CS team places 14th at World Finals

Feb. 10, 2010, 1:00 a.m.
CS team places 14th at World Finals
CS team members from left: Andy Nguyen (coach), Jeffrey Wang, Jaehyun Park and Phillip Krähenbühl compete in IBM’s international CS competition. The team placed 14th overall and was named North American champion. (Photo courtesy of Jaehyun Park)

A Stanford computer science team was named North American champion last weekend at the ACM International Collegiate Programming Contest (ACM-ICPC) World Finals in Harbin, China.

The team won 14th place overall.

The Stanford team of three was among about 22,000 contestants from 1,931 universities and 82 countries who competed in regional contests, according to team member Jaehyun Park ’12.

Park, Jeffrey Wang ’10 and first-year computer science graduate student Philipp Krähenbühl qualified to compete in Harbin after coming in second in the Pacific Northwest Regional preliminaries in November. The United States sent 18 other teams to compete against 84 other teams.

The team left California on Jan. 30 to compete in Harbin for a week, returning on Feb. 6. The team members missed a week of school to compete, rescheduling midterms to travel to sub-zero temperatures in northern China.

In the competition, teams were given five hours to solve challenging computer science problems individually. The team that solved the most problems in the least amount of time won.

“The problem can be anything computable and verifiable by computers,” Park explained in an e-mail. “The core of a problem is purely mathematical, but usually the problem setters hide it in a fun and interesting story.”

Park is no stranger to the world finals, having competed last year as a freshman in Stockholm, Sweden along with Wang and Andy Nguyen ’09. Nguyen is now the team’s coach.

“Compared to the last year’s world finals, this year’s problem set was a bit more ‘standard,’ and perhaps a bit more easily accessible,” Park said.

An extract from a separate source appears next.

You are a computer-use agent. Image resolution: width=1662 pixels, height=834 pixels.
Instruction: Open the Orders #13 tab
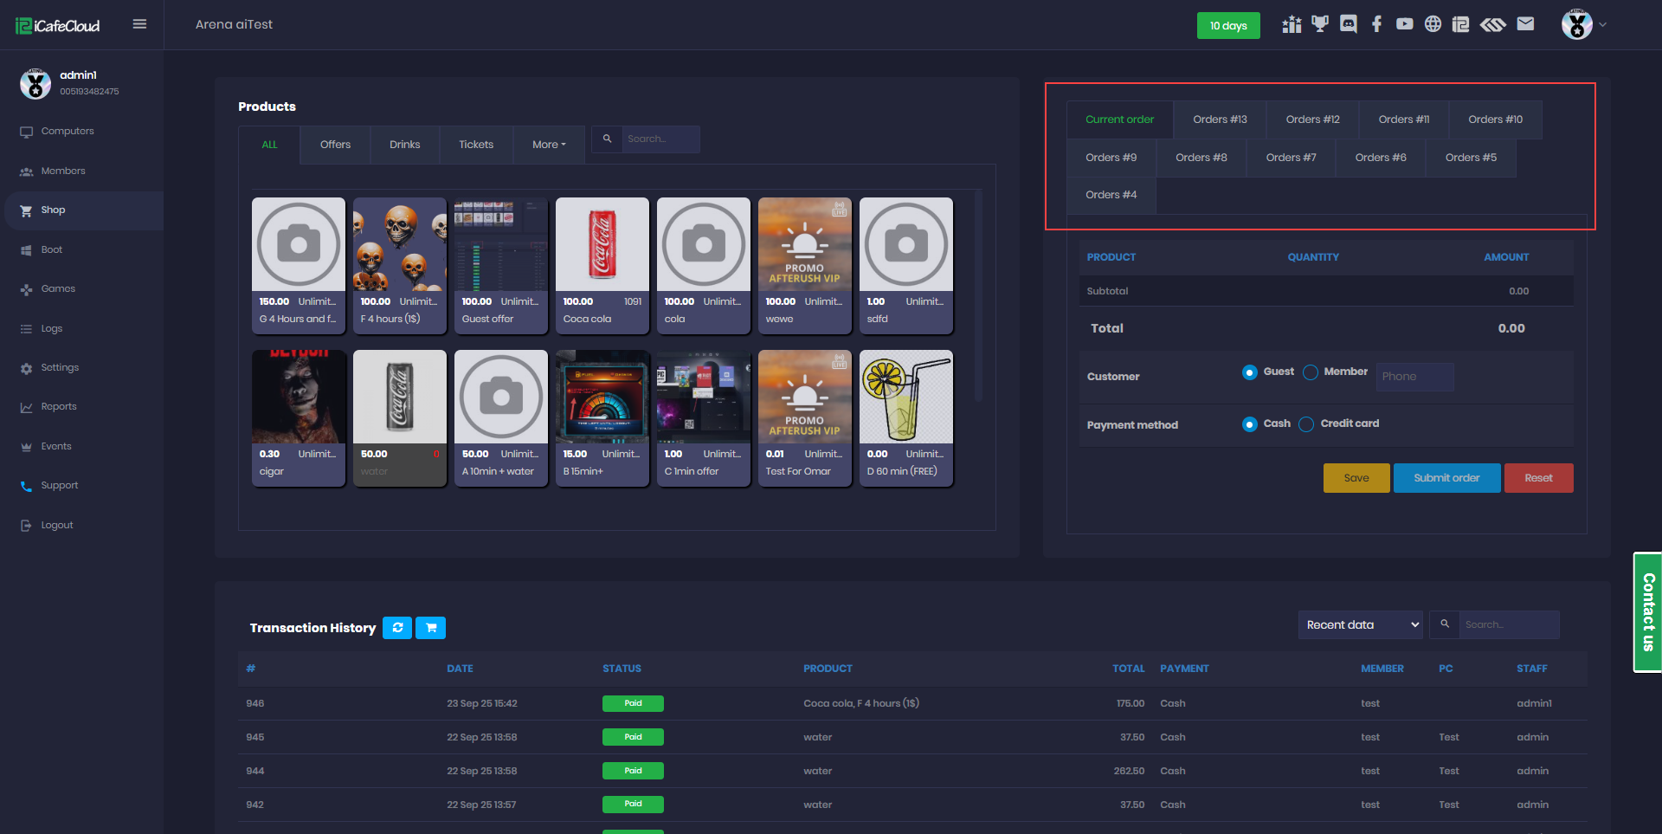(x=1220, y=120)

A team from Shanghai Jiaotong University came in first place, correctly solving seven problems, followed by Moscow State University and National Taiwan University in second and third, respectively.

Park said that he was half-surprised and half-disappointed by Stanford’s win as North American champion.

“During the first two hours, Stanford was in first place,” Park said. “We solved the problems really quickly and precisely. But then we were stuck and couldn’t get more problems, while other teams slowly took us over.”

The scoreboard, which freezes during the last hour of competition, indicated that Stanford was in fifth place. During the last hour, nine other teams solved more problems, pushing Stanford’s team ranking down to 14th.

“It was kind of sad considering our good performance at the beginning,” Park added. “But we were also startled to realize that no schools from North America did better than us.”

Stanford has won the World Championships three times in ACM-ICPC history, most recently in 1991. Last year, Stanford placed 20th; its team finished seventh in 2008. Next year’s World Finals are scheduled to be held in Cairo.